* Recorded information
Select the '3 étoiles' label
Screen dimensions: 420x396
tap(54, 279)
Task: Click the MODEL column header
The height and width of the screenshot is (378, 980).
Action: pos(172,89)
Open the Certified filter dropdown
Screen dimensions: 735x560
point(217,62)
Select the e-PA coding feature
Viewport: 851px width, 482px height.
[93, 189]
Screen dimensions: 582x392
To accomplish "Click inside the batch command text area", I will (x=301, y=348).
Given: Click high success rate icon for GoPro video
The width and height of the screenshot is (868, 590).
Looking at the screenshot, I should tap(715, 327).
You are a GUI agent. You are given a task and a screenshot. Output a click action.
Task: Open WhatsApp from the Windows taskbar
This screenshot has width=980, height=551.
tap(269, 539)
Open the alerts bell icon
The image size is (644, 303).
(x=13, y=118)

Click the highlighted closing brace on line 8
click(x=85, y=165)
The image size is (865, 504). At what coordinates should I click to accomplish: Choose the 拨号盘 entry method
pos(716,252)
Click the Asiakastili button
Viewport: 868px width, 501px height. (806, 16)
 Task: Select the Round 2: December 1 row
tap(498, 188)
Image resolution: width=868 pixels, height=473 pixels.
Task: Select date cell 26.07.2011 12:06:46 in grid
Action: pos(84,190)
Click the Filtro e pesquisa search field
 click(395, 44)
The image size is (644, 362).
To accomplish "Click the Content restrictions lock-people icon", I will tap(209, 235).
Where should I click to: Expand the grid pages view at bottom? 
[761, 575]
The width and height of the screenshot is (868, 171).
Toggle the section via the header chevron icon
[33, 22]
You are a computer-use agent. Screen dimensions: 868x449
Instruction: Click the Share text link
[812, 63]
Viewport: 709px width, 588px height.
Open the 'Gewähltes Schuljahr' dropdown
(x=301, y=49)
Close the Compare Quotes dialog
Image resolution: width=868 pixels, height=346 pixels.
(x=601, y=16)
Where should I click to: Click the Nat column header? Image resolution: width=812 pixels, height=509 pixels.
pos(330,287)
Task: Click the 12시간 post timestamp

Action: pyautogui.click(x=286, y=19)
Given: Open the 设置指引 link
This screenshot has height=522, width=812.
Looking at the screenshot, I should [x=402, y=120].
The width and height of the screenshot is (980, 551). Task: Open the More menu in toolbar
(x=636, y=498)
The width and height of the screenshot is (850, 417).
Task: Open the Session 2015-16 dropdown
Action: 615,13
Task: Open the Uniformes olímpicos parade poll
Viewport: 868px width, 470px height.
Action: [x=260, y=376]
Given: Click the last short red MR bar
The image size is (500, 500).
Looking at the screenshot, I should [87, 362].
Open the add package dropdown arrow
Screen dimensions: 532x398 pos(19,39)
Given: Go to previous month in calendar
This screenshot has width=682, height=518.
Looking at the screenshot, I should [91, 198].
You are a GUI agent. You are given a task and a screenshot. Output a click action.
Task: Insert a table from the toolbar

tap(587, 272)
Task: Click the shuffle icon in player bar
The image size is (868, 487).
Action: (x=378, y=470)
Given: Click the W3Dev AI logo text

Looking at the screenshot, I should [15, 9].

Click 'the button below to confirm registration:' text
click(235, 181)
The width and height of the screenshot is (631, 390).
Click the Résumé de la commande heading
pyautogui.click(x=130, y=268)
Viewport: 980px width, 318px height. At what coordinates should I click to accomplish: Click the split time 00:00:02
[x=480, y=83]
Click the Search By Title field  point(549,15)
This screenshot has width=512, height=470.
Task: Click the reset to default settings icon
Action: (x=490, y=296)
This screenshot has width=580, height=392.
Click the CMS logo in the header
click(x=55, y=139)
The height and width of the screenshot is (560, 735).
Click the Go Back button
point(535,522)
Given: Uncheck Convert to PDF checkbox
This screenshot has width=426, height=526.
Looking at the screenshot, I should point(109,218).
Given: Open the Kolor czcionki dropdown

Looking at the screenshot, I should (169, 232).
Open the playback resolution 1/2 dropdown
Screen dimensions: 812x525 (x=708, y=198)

* What this task involves
Scan the entries for the string "will" and report only how many lines contain it.

* Your response
2